Monday, April 14, 2003

  • CLARIFYING THE COUNCIL HEARING PLAN Friday's Daily News reported that Philadelphia City Councilman Wilson Goode, Jr. was planning to hold public hearings within City Council's Transportation and Public Utilities Committee regarding what the Daily News said was "SEPTA's plans to make deep service cuts in the city transit division." This afternoon, an aide to Councilman Goode clarified to me what the hearings were about. The hearings would not focus on the deep and draconian service cuts that SEPTA is planning, but rather on the "Philadelphia Transit System Lease" between SEPTA and the City of Philadelphia. (A story on the KYW NewsRadio web site clears up some of the confusion.) As part of the resolution, Councilman Goode is seeking subpoena power (as permitted under the Philadelphia Home Rule Charter) to force SEPTA to cooperate. While the service cuts may be a factor behind the scheduling of the hearings, Councilman Goode appears to be putting a lot of pressure on SEPTA by using the lease agreement as some sort of leverage to pressure SEPTA into scaling back some of it's cuts. Resolution 030230, which was introduced last week, has yet to be scheduled for hearings as yet.

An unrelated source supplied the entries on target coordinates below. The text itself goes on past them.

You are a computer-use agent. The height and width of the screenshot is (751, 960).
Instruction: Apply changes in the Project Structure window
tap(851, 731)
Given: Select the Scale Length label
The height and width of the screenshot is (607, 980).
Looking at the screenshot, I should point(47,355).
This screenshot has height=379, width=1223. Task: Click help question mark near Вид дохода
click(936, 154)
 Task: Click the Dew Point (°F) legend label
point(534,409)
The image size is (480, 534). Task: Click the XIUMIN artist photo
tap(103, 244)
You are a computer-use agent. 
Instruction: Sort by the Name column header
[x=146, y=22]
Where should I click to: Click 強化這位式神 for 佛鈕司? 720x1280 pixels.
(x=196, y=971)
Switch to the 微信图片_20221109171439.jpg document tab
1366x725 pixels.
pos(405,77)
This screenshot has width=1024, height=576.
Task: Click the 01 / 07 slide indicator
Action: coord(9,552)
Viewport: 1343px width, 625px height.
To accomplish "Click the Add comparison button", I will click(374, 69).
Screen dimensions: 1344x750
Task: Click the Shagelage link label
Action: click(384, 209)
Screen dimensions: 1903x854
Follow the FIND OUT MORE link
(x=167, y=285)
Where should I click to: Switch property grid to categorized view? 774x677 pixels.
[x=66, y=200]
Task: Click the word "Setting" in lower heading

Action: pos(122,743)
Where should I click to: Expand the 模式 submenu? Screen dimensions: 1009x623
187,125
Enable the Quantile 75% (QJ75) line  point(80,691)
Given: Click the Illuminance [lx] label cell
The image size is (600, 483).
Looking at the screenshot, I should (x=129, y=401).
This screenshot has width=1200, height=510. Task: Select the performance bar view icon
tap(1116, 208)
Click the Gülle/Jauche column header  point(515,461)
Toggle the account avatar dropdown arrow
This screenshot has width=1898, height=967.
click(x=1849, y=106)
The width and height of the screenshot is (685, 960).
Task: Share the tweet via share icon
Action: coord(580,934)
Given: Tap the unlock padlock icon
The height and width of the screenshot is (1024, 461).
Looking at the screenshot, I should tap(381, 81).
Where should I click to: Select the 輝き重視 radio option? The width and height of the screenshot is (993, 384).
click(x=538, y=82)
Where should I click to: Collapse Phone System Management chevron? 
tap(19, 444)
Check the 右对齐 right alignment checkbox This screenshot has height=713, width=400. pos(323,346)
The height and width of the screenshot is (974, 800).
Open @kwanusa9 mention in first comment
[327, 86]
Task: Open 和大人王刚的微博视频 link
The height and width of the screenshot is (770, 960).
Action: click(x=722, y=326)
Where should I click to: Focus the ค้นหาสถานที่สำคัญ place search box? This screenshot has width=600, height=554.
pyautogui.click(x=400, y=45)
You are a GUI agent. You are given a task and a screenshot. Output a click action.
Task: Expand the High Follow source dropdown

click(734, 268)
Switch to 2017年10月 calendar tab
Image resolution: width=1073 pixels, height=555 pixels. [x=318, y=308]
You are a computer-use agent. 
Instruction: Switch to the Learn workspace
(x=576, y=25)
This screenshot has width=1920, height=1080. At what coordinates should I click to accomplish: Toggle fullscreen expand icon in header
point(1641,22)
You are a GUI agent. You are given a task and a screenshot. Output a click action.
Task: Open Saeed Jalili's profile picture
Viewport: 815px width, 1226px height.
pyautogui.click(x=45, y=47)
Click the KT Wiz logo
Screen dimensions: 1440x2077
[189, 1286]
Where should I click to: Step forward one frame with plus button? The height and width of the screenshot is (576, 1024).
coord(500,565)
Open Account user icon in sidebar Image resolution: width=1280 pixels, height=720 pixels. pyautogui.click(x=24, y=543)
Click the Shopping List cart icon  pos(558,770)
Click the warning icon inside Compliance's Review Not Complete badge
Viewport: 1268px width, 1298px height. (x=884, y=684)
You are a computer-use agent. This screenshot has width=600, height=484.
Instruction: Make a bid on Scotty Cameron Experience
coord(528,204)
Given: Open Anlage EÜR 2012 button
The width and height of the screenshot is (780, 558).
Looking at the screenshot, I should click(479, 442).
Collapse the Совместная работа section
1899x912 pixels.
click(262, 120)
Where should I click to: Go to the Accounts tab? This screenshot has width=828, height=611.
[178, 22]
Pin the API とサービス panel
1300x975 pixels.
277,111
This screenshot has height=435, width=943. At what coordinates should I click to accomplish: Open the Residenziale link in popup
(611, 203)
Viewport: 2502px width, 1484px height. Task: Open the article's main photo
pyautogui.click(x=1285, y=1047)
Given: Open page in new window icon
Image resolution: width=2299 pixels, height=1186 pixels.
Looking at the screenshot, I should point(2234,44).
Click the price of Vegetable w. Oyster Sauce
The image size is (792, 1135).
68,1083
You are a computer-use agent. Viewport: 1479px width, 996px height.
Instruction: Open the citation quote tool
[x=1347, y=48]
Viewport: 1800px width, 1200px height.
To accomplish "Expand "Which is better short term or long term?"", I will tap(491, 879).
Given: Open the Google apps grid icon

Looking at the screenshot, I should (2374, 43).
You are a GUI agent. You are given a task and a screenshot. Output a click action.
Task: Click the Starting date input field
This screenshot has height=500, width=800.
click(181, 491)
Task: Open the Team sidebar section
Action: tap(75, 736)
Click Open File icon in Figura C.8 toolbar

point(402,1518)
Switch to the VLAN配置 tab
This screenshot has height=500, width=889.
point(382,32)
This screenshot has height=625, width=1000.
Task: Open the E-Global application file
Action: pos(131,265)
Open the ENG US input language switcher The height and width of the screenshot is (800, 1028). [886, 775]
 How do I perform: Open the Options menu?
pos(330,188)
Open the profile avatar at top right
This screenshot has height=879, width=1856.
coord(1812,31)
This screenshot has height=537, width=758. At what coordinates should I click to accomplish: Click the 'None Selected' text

  • STUPID TRANSIT PLANNING TRICKS From the people who brought you the South Jersey LRT fiasco comes word that the Atlantic City Bus Terminal will be torn down and replaced with a new facility - 6 YEARS AFTER IT WAS BUILT! The Press of Atlantic City reports that New Jersey Transit has reached a deal with the Casino Redevelopment Authority to vacate the current bus terminal at Atlantic and Michigan Avenues, which opened in 1997, with a new facility to be located a block away at Atlantic and Ohio. The site of the current facility will now become a $60 million retail and entertainment complex. The CRDA will fund the $7.8 million costs for construction of the new terminal, which will be built starting this summer with an anticipated opening date of January 2004. Far be it for me to question the logic of the State of New Jersey, but didn't anybody think about something like this in 1996 when the old terminal was slated to be replaced?